The data that follows should be copied out exactly.

(Saved data entries)
- - -
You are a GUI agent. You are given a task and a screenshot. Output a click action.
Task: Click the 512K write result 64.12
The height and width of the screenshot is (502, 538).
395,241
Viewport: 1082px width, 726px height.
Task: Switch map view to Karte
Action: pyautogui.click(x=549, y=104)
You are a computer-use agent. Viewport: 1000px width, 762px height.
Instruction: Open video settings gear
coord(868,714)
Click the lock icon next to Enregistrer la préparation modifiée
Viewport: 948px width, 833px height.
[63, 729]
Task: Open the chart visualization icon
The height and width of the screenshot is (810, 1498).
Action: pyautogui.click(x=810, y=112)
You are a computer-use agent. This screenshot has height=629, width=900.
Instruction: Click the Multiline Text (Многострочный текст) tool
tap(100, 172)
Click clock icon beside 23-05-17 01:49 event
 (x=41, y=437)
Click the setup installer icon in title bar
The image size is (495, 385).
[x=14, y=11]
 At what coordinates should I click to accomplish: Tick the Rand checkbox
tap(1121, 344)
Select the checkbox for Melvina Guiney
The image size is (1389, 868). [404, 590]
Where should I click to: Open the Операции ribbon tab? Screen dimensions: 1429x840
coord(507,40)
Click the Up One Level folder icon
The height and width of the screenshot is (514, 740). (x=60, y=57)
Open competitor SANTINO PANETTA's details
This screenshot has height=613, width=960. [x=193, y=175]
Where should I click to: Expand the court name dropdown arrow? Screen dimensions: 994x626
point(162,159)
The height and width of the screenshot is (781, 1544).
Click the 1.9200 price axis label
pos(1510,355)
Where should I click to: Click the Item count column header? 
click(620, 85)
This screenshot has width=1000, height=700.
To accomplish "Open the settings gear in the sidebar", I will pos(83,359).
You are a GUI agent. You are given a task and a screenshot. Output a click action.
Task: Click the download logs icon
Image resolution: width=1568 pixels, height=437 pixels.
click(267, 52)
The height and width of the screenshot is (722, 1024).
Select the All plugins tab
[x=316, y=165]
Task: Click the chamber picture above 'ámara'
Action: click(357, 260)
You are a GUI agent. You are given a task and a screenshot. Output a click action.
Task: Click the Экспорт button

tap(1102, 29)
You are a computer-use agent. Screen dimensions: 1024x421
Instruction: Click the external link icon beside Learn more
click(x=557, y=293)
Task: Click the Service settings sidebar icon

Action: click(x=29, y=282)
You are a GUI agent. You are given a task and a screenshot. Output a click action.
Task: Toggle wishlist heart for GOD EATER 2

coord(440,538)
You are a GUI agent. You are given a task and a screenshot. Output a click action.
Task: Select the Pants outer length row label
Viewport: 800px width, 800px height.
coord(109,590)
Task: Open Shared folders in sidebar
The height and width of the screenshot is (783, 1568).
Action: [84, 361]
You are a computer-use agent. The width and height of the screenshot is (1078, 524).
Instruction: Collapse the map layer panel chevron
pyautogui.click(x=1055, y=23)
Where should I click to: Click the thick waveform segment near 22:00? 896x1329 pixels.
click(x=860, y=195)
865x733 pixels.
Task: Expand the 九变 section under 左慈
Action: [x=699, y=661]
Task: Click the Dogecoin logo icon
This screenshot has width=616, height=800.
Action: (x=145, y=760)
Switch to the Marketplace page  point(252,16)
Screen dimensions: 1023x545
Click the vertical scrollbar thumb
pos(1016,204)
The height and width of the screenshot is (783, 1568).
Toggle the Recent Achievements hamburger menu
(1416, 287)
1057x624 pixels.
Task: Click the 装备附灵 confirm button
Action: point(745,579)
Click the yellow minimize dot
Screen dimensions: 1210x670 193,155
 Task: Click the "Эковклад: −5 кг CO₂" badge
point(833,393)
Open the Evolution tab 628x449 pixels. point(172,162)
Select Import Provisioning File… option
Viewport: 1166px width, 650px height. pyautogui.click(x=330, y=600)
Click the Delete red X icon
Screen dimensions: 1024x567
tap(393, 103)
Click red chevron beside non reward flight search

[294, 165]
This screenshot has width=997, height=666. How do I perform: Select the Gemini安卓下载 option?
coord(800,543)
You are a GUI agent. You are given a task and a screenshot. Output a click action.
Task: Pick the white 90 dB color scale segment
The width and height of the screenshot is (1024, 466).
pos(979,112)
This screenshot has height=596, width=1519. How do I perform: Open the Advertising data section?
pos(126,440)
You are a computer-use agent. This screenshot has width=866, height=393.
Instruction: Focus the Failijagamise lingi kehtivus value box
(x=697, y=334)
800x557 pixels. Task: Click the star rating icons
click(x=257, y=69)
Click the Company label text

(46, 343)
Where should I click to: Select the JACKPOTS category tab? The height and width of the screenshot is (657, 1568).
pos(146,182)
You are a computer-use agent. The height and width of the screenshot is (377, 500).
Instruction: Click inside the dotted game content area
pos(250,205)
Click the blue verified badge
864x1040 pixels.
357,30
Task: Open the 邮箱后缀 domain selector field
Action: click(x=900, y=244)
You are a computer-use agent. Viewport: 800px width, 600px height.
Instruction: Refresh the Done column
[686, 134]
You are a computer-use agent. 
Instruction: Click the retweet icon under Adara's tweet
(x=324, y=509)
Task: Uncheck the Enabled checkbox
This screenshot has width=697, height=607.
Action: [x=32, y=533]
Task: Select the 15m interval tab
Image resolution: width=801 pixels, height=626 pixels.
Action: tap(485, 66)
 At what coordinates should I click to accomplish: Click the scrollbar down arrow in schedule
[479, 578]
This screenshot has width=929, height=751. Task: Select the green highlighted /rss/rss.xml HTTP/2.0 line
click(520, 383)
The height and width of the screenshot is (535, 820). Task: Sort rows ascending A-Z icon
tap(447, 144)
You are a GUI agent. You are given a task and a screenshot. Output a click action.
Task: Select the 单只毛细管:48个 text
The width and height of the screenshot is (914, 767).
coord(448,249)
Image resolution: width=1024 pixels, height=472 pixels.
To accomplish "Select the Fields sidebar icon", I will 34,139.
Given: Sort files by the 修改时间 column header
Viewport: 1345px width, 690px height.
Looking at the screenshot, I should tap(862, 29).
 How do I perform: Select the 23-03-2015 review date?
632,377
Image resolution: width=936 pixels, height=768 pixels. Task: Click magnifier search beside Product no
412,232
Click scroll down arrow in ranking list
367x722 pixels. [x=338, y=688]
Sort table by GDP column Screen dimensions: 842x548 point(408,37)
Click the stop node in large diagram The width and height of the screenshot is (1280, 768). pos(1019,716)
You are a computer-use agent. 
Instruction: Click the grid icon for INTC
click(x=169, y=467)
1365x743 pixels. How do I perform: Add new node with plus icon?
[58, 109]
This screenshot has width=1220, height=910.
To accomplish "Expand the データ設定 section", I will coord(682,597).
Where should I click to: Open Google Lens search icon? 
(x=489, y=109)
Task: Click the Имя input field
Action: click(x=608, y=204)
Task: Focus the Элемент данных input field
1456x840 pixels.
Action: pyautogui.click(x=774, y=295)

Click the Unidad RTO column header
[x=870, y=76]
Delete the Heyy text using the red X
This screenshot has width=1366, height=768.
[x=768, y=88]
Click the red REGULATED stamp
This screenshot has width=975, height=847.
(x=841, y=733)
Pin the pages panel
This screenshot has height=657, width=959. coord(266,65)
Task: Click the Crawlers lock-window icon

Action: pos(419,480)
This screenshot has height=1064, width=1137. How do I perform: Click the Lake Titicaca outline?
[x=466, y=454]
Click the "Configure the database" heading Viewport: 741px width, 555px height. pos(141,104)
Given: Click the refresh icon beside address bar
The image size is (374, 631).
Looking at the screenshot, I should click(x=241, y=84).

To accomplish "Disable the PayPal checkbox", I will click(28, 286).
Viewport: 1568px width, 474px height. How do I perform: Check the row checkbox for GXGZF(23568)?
- - -
▸ **Task output**
You are a GUI agent. You are given a task and a screenshot. Output a click action.
Task: Click the 512K write result 64.12
The height and width of the screenshot is (502, 538).
395,241
Viewport: 1082px width, 726px height.
Task: Switch map view to Karte
Action: pyautogui.click(x=549, y=104)
You are a computer-use agent. Viewport: 1000px width, 762px height.
Instruction: Open video settings gear
coord(868,714)
Click the lock icon next to Enregistrer la préparation modifiée
Viewport: 948px width, 833px height.
[63, 729]
Task: Open the chart visualization icon
The height and width of the screenshot is (810, 1498).
Action: pyautogui.click(x=810, y=112)
You are a computer-use agent. This screenshot has height=629, width=900.
Instruction: Click the Multiline Text (Многострочный текст) tool
tap(100, 172)
Click clock icon beside 23-05-17 01:49 event
 (x=41, y=437)
Click the setup installer icon in title bar
The image size is (495, 385).
[x=14, y=11]
 At what coordinates should I click to accomplish: Tick the Rand checkbox
tap(1121, 344)
Select the checkbox for Melvina Guiney
The image size is (1389, 868). [404, 590]
Where should I click to: Open the Операции ribbon tab? Screen dimensions: 1429x840
coord(507,40)
Click the Up One Level folder icon
The height and width of the screenshot is (514, 740). (x=60, y=57)
Open competitor SANTINO PANETTA's details
This screenshot has height=613, width=960. [x=193, y=175]
Where should I click to: Expand the court name dropdown arrow? Screen dimensions: 994x626
point(162,159)
The height and width of the screenshot is (781, 1544).
Click the 1.9200 price axis label
pos(1510,355)
Where should I click to: Click the Item count column header? 
click(620, 85)
This screenshot has width=1000, height=700.
To accomplish "Open the settings gear in the sidebar", I will pos(83,359).
You are a GUI agent. You are given a task and a screenshot. Output a click action.
Task: Click the download logs icon
Image resolution: width=1568 pixels, height=437 pixels.
click(267, 52)
The height and width of the screenshot is (722, 1024).
Select the All plugins tab
[x=316, y=165]
Task: Click the chamber picture above 'ámara'
Action: click(357, 260)
You are a GUI agent. You are given a task and a screenshot. Output a click action.
Task: Click the Экспорт button

tap(1102, 29)
You are a computer-use agent. Screen dimensions: 1024x421
Instruction: Click the external link icon beside Learn more
click(x=557, y=293)
Task: Click the Service settings sidebar icon

Action: click(x=29, y=282)
You are a GUI agent. You are given a task and a screenshot. Output a click action.
Task: Toggle wishlist heart for GOD EATER 2

coord(440,538)
You are a GUI agent. You are given a task and a screenshot. Output a click action.
Task: Select the Pants outer length row label
Viewport: 800px width, 800px height.
coord(109,590)
Task: Open Shared folders in sidebar
The height and width of the screenshot is (783, 1568).
Action: [84, 361]
You are a computer-use agent. The width and height of the screenshot is (1078, 524).
Instruction: Collapse the map layer panel chevron
pyautogui.click(x=1055, y=23)
Where should I click to: Click the thick waveform segment near 22:00? 896x1329 pixels.
click(x=860, y=195)
865x733 pixels.
Task: Expand the 九变 section under 左慈
Action: [x=699, y=661]
Task: Click the Dogecoin logo icon
This screenshot has width=616, height=800.
Action: (x=145, y=760)
Switch to the Marketplace page  point(252,16)
Screen dimensions: 1023x545
Click the vertical scrollbar thumb
pos(1016,204)
The height and width of the screenshot is (783, 1568).
Toggle the Recent Achievements hamburger menu
(1416, 287)
1057x624 pixels.
Task: Click the 装备附灵 confirm button
Action: point(745,579)
Click the yellow minimize dot
Screen dimensions: 1210x670 193,155
 Task: Click the "Эковклад: −5 кг CO₂" badge
point(833,393)
Open the Evolution tab 628x449 pixels. point(172,162)
Select Import Provisioning File… option
Viewport: 1166px width, 650px height. pyautogui.click(x=330, y=600)
Click the Delete red X icon
Screen dimensions: 1024x567
tap(393, 103)
Click red chevron beside non reward flight search

[294, 165]
This screenshot has width=997, height=666. How do I perform: Select the Gemini安卓下载 option?
coord(800,543)
You are a GUI agent. You are given a task and a screenshot. Output a click action.
Task: Pick the white 90 dB color scale segment
The width and height of the screenshot is (1024, 466).
pos(979,112)
This screenshot has height=596, width=1519. How do I perform: Open the Advertising data section?
pos(126,440)
You are a computer-use agent. This screenshot has width=866, height=393.
Instruction: Focus the Failijagamise lingi kehtivus value box
(x=697, y=334)
800x557 pixels. Task: Click the star rating icons
click(x=257, y=69)
Click the Company label text

(46, 343)
Where should I click to: Select the JACKPOTS category tab? The height and width of the screenshot is (657, 1568).
pos(146,182)
You are a computer-use agent. The height and width of the screenshot is (377, 500).
Instruction: Click inside the dotted game content area
pos(250,205)
Click the blue verified badge
864x1040 pixels.
357,30
Task: Open the 邮箱后缀 domain selector field
Action: click(x=900, y=244)
You are a computer-use agent. Viewport: 800px width, 600px height.
Instruction: Refresh the Done column
[686, 134]
You are a computer-use agent. 
Instruction: Click the retweet icon under Adara's tweet
(x=324, y=509)
Task: Uncheck the Enabled checkbox
This screenshot has width=697, height=607.
Action: [x=32, y=533]
Task: Select the 15m interval tab
Image resolution: width=801 pixels, height=626 pixels.
Action: tap(485, 66)
 At what coordinates should I click to accomplish: Click the scrollbar down arrow in schedule
[479, 578]
This screenshot has width=929, height=751. Task: Select the green highlighted /rss/rss.xml HTTP/2.0 line
click(520, 383)
The height and width of the screenshot is (535, 820). Task: Sort rows ascending A-Z icon
tap(447, 144)
You are a GUI agent. You are given a task and a screenshot. Output a click action.
Task: Select the 单只毛细管:48个 text
The width and height of the screenshot is (914, 767).
coord(448,249)
Image resolution: width=1024 pixels, height=472 pixels.
To accomplish "Select the Fields sidebar icon", I will 34,139.
Given: Sort files by the 修改时间 column header
Viewport: 1345px width, 690px height.
Looking at the screenshot, I should tap(862, 29).
 How do I perform: Select the 23-03-2015 review date?
632,377
Image resolution: width=936 pixels, height=768 pixels. Task: Click magnifier search beside Product no
412,232
Click scroll down arrow in ranking list
367x722 pixels. [x=338, y=688]
Sort table by GDP column Screen dimensions: 842x548 point(408,37)
Click the stop node in large diagram The width and height of the screenshot is (1280, 768). pos(1019,716)
You are a computer-use agent. 
Instruction: Click the grid icon for INTC
click(x=169, y=467)
1365x743 pixels. How do I perform: Add new node with plus icon?
[58, 109]
This screenshot has width=1220, height=910.
To accomplish "Expand the データ設定 section", I will coord(682,597).
Where should I click to: Open Google Lens search icon? 
(x=489, y=109)
Task: Click the Имя input field
Action: click(x=608, y=204)
Task: Focus the Элемент данных input field
1456x840 pixels.
Action: pyautogui.click(x=774, y=295)

Click the Unidad RTO column header
[x=870, y=76]
Delete the Heyy text using the red X
This screenshot has width=1366, height=768.
[x=768, y=88]
Click the red REGULATED stamp
This screenshot has width=975, height=847.
(x=841, y=733)
Pin the pages panel
This screenshot has height=657, width=959. coord(266,65)
Task: Click the Crawlers lock-window icon

Action: pos(419,480)
This screenshot has height=1064, width=1137. How do I perform: Click the Lake Titicaca outline?
[x=466, y=454]
Click the "Configure the database" heading Viewport: 741px width, 555px height. pos(141,104)
Given: Click the refresh icon beside address bar
The image size is (374, 631).
Looking at the screenshot, I should click(x=241, y=84).

To accomplish "Disable the PayPal checkbox", I will click(28, 286).
Viewport: 1568px width, 474px height. How do I perform: Check the row checkbox for GXGZF(23568)?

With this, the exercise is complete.